After refining their ideas with the help of mentors and lectures, the students gather and pitch to several hundred judges drawn from the business and technology worlds who grade them and narrow down the pool of teams to six finalists. This year 21 teams turned out. I never vote – I don’t want to influence the outcome for a company the Business Times might end up covering in the future – but here are a few teams that caught my eye.

• MyConciergeMobile helps hotels sell additional services, from room service to massages, to guests. The way this currently gets done is with posters or display cards on hotel desks. “No one ever reads them,” said team member Robert Reid. With MyConciergeMobile service, guests can get anything from room service to a toothbrush to fresh towels by texting the front desk.

I’ve seen other, more complicated smart-phone apps that aim to do this, but the neat thing about this one is that it’s very simple – it uses texts and a website, minimizing compatibility issues. “We require zero integration. It’s all web-based. They can be up and running within an hour,” Reid said. Bacara Resort’s Spa is its first client.

• Asta Fluidic Technologies makes a micro-electromechanical device that helps diagnose a condition called fetomaternal hemorrhaging.
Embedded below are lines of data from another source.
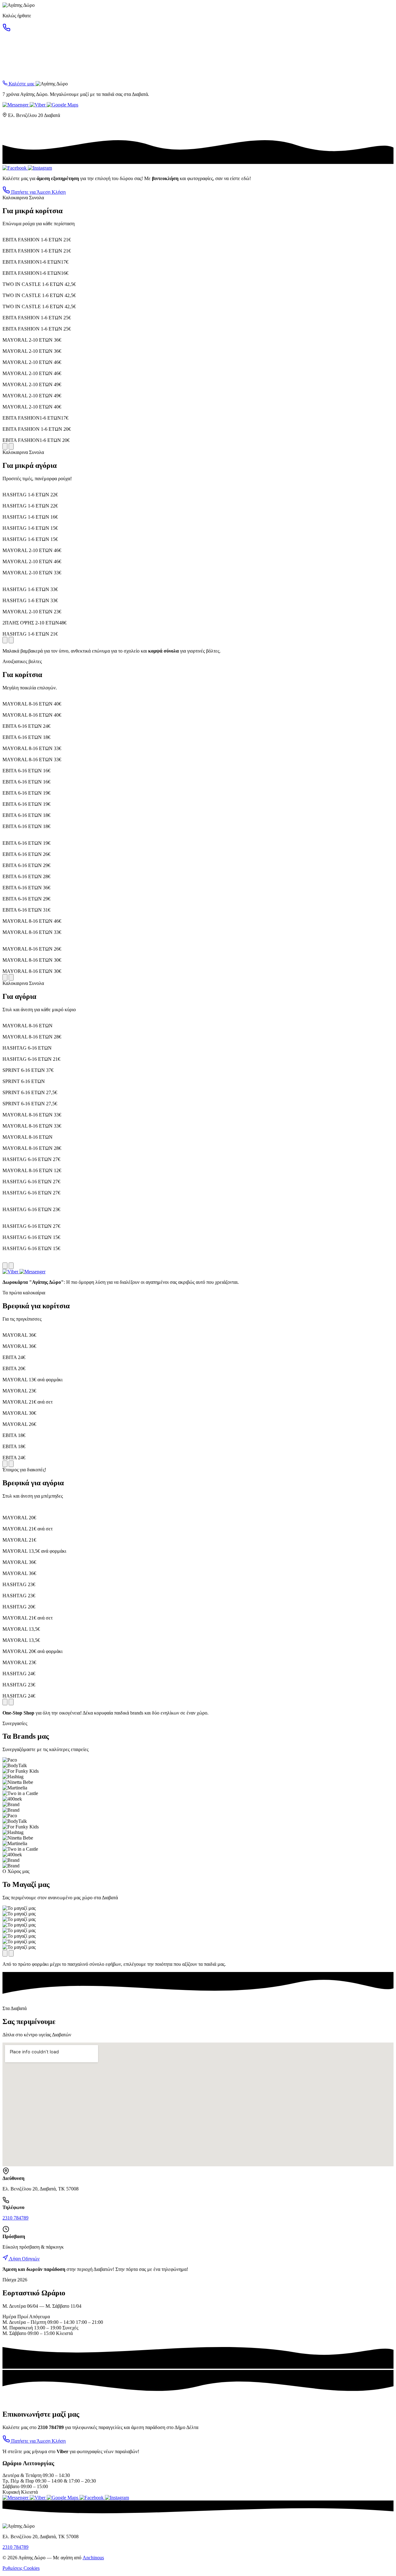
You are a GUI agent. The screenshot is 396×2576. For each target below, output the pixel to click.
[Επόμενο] (11, 446)
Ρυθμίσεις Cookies (21, 2568)
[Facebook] (15, 167)
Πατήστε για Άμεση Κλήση (38, 192)
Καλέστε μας (21, 83)
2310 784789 (15, 2217)
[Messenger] (16, 104)
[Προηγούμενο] (4, 446)
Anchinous (93, 2557)
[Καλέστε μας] (6, 29)
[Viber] (38, 104)
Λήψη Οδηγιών (24, 2258)
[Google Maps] (62, 104)
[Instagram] (40, 167)
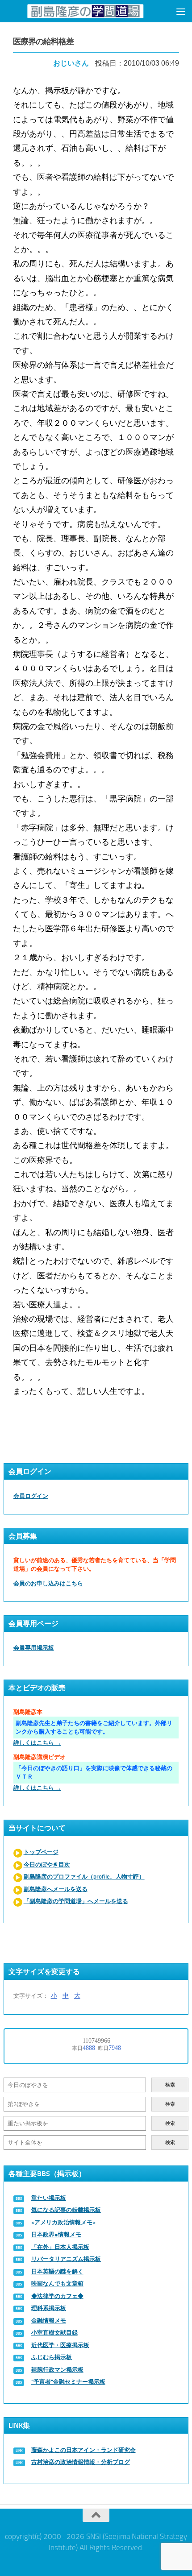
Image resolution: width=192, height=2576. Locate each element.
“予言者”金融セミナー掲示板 (68, 2381)
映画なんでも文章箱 (57, 2283)
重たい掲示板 (48, 2197)
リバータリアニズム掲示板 (66, 2259)
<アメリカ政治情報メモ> (63, 2222)
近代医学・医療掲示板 (60, 2345)
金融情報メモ (48, 2320)
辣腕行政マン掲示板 (57, 2369)
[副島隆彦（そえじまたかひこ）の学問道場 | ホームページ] (85, 11)
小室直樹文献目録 (54, 2332)
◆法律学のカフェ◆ (57, 2296)
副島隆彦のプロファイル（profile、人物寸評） (84, 1876)
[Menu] (181, 11)
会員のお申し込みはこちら (48, 1583)
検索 (170, 2085)
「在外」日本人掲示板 (60, 2247)
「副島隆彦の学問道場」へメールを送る (76, 1901)
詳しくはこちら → (37, 1742)
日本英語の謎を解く (57, 2271)
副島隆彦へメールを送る (56, 1889)
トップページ (41, 1852)
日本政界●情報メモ (56, 2234)
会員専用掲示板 (33, 1647)
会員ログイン (30, 1496)
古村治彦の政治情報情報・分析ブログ (80, 2462)
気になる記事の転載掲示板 (66, 2210)
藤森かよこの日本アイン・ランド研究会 (83, 2450)
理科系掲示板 (48, 2308)
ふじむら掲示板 (51, 2357)
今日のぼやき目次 (47, 1864)
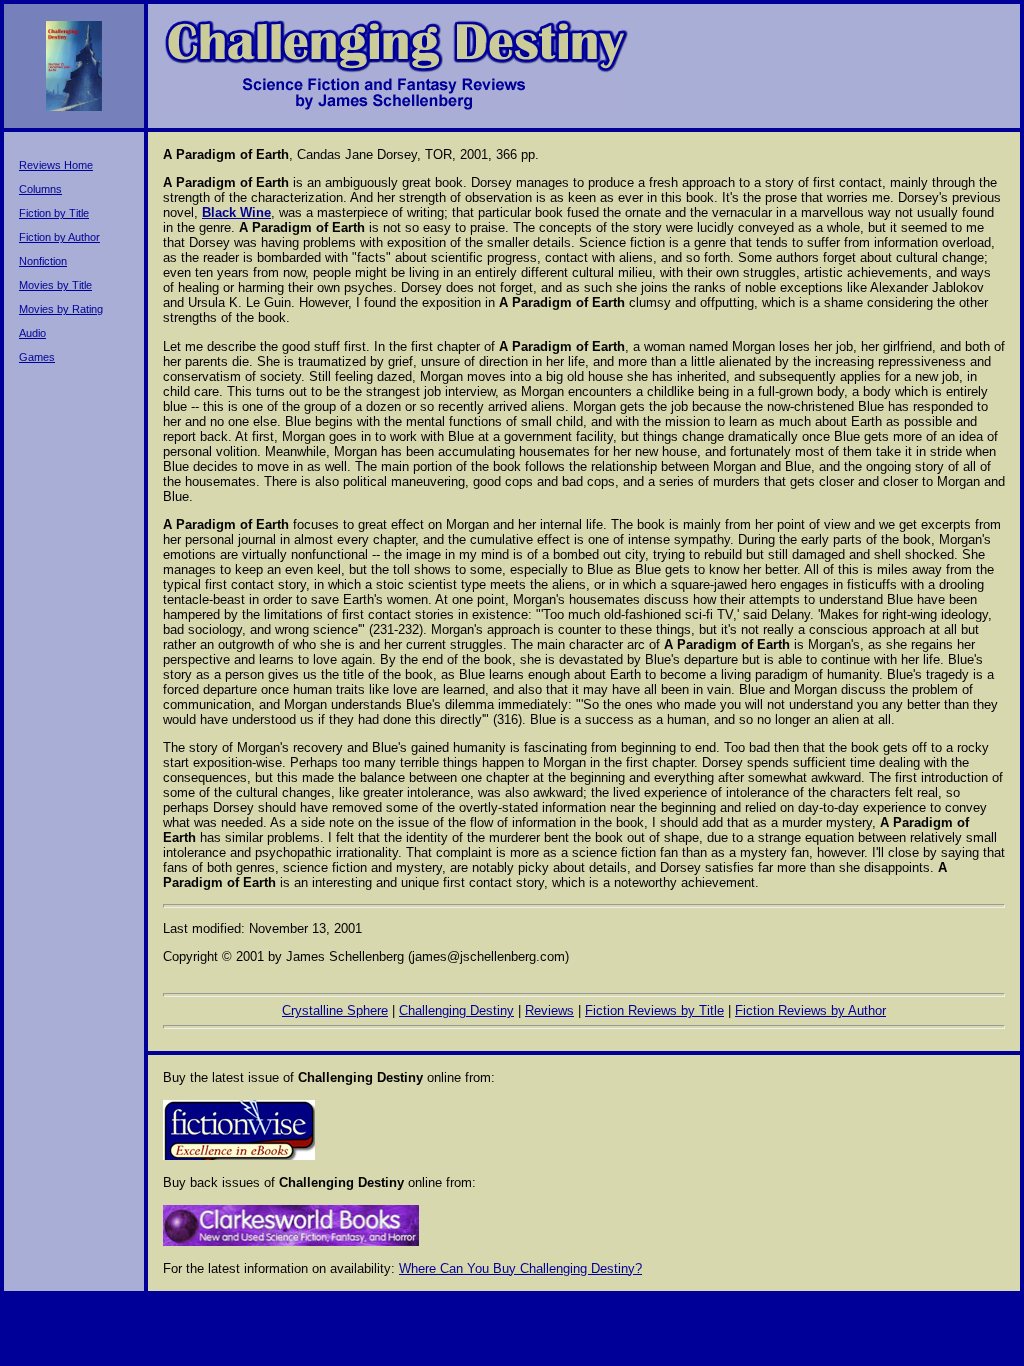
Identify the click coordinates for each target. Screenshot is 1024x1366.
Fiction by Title (54, 213)
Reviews (549, 1010)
That’s when fetal blood cells leak into a pregnant woman’s circulatory system, and it’s a serious problem. Asta’s lab-on-a-chip device would diagnose it 24 times faster and 40 percent more cheaply than the current method, which involves examination by human technicians.

• Komodo Toys makes fighting toy robots that you can control like a video game. Imagine battle bots meets Xbox – in other words, the coolest toy imaginable for young boys. What I liked about the business model was that it centered on a $50 base toy with all kinds of customizable mods and weapons for $11 a pop. Parents, beware.

• PolySpectra makes a self-crystallizing polymer that can be mixed in with a variety of finish sprays to make nearly any plastic UV-resistant. Say goodbye to car bumpers that are a different color than the panels after five years. “In a world of ever growing plastic use, damage from the sun is a huge problem,” said team member Aidan Fenwick.

The winning teams – Asta Fluidic Technologies, Gain Changer, Komodo Toys, MyConciergeMobile, Napses and PolySpectra – will advance to the finals on May 22.